**QUOTED TEXT**
-----
Opinion
NOT TO BE PUBLISHED.
Superior Court County No. CV50393, of San Luis Obispo, Martin J. Tangeman, Judge.
Bruce A. Behrens, Chief Counsel, David Gossage, Deputy Chief Counsel, Landa S. Morris, Patrick A. Petersen and Kenneth G. Nellis for Defendant and Appellant.
Law offices of John H. Howard, Gregory Phillips; Lascher & Lascher and Wendy Cole Lascher for Plaintiff and Respondent.
GILBERT, P.J.
Defendant State of California, Department of Transportation (hereafter State) appeals a judgment in favor of plaintiff Carol Sirott in her negligence action for injuries she suffered while riding a bicycle on a highway. We conclude, among other things, that: 1) the State's appeal is timely, 2) there was substantial evidence of a dangerous condition on the roadway, 3) the State is not immune from liability under the hazardous recreational activities doctrine and 4) Sirott did not assume the risk of this dangerous road condition. We affirm.
FACTS
Sirott was an experienced bicyclist. She rode with a group of bicyclists on a 70-mile ride on State Highway 1 heading towards San Luis Obispo. The highway has a paved shoulder lane, designed for and commonly used by bicyclists. The State is responsible for maintaining that lane. There were no other bicyclists riding alongside of Sirott as she traveled downhill on the shoulder.
Sirott passed another bicyclist who was riding on the shoulder ahead of her. She looked to see whether other cars or bicyclists were nearby. She was traveling between 15 to 25 miles per hour. When it was safe she attempted to ride from the shoulder on to the highway lane to pass the bicyclist in front of her. But before she could do this she "hit a lip" in the road which "trapped the wheel" of her bike. She fell and hit her head on the pavement. Sirott suffered serious injuries.
The roadway and the adjoining shoulder were designed to be at the same height. But Sirott's wheel hit part of a long raised strip which ran parallel to the highway. This raised area was inside the solid white line which separates the traffic lane from the shoulder bicycle lane and it rose above the shoulder by heights ranging between one and a half inches to two and a quarter inches. This defect is classified as a "step" or "step-up" which is defined as "a vertical, or almost vertical, change in elevation of the roadway surface." The step created a sharp cliff between the road and the lower shoulder. A year before Sirott's accident another bicyclist had fallen in this step. The State never repaired this portion of the highway.
Allen Weber, a traffic engineer, testified that the difference in height between the shoulder and the highway lane was not a trivial defect. He said the heights of the step in the area where Sirott fell, which ranged from one and a half inches to two and a quarter inches, were unsafe for bicyclists, motorcyclists and "four-wheel vehicles."
John Forester, a cycling transportation engineer, testified that hitting a step three-eights of an inch high would cause the front wheels of many bicycles to be "steered in a dangerous direction." Smaller steps may also "create a hazard for bikes." He said the danger to the bicyclist is increased where the bike collides with a step which is "parallel to travel."
Gary Hesler, the State's accident reconstruction expert, testified that Sirott collided with a step which had a "height differential" of half an inch which is "insignificant." He said Sirott's excessive speed was the primary cause of the accident. On cross-examination he said that at its highest point the step rose above the shoulder by a height of one and a half inches. In his deposition he said the highest point was one-half inch.
-----
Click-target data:
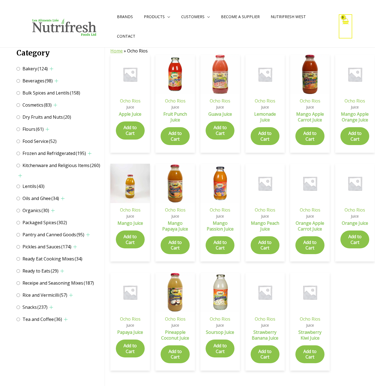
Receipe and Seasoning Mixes (58, 283)
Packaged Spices (45, 223)
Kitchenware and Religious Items (61, 165)
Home (116, 51)
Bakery (35, 69)
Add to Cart (130, 130)
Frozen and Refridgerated (54, 153)
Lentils (33, 186)
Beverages (38, 81)
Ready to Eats (40, 271)
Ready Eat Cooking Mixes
-----
**TASKS TO COMPLETE**
A. According to the court opinion, how fast was Sirott riding when she tried to move from the shoulder onto the highway lane?
B. Continue the court opinion about the bicycle accident from the point where it stops.

**ANSWERS**
A. She was riding between 15 and 25 miles per hour.

B.
The jury found there was a dangerous condition on the State highway and the State's failure to correct it was unreasonable. It determined that the State was 75 percent negligent, Sirott was 5 percent negligent and others were 20 percent negligent. The court awarded Sirott $1,045,070.50.
DISCUSSION
I. Untimely Appeal
Sirott has filed a motion to dismiss this appeal. She contends that the State's notice of appeal is untimely. We disagree.
An appellant must file an appeal within 60 days of the service of the notice of entry of judgment. (Cal. Rules of Court, rule 8.104(a)(1) & (2).) But where the appellant files a motion for a new trial the time is extended. California Rules of Court, rule 8.108(a) states: "If any party serves and files a valid notice of intention to move for a new trial and the motion is denied, the time to appeal from the judgment is extended for all parties until the earliest of:
"(1) 30 days after the superior court clerk mails, or a party serves, an order denying the motion or a notice of entry of that order;
"(2) 30 days after denial of the motion by operation of law; or
"(3) 180 days after entry of judgment."
Here the notice of entry of judgment was filed on June 8, 2006. The State filed a motion for a new trial which was denied on July 26, 2006. The minute order reflects that the court announced its intended decision on July 26, but ordered Sirott's counsel to prepare a formal order. That order was signed by the trial court and filed on August 21, 2006. The State filed its notice of appeal on September 18, 2006.
Sirott contends that the 30-day appeal period in California Rules of Court, rule 8.108(a)(1) applies and starts running from the minute order of July 26, 2006. She claims that because the State did not file its notice of appeal until September 18, 2006, the appeal is untimely. We disagree. The 30-day time period under this rule starts to run only after service of the order denying the motion for new trial. But here there is no evidence in the record showing service of the July 26, 2006, minute order. There is also no certificate or proof of service attached to the August 21, 2006, order denying the new trial motion. The notice of appeal was, however, filed within the 30-day period following the filing of that August 2l order.
The State contends that the 30-day appeal period in California Rules of Court, rule 8.108(a)(2) does not apply. We agree. That rule relates to denials of new trial motions "by operation of law." (Cal. Rules of Court, rule 8.108(a)(2).) This occurs where the court does not rule on a motion for new trial within 60 days of the notice of entry of judgment. (Freiberg v. City of Mission Viejo (1995) 33 Cal.App.4th 1484, 1486-1487; Spier v. Lang (1935) 4 Cal.2d 711, 715.) But here the court announced its intended ruling on the motion on July 26, 2006, which is within that 60-day period. Because the court exercised its discretion by making a ruling on the merits of the motion, the operation of law provision is not applicable. (Spier, at p. 715.)
The State claims its appeal is timely as it falls within California Rules of Court, rule 8.108(a)(3). We agree. That rule requires the notice of appeal to be filed within 180 days of the entry of judgment. The State filed its appeal on September 18, 2006, which falls within that period. The appeal is timely. Sirott's motion to dismiss is denied.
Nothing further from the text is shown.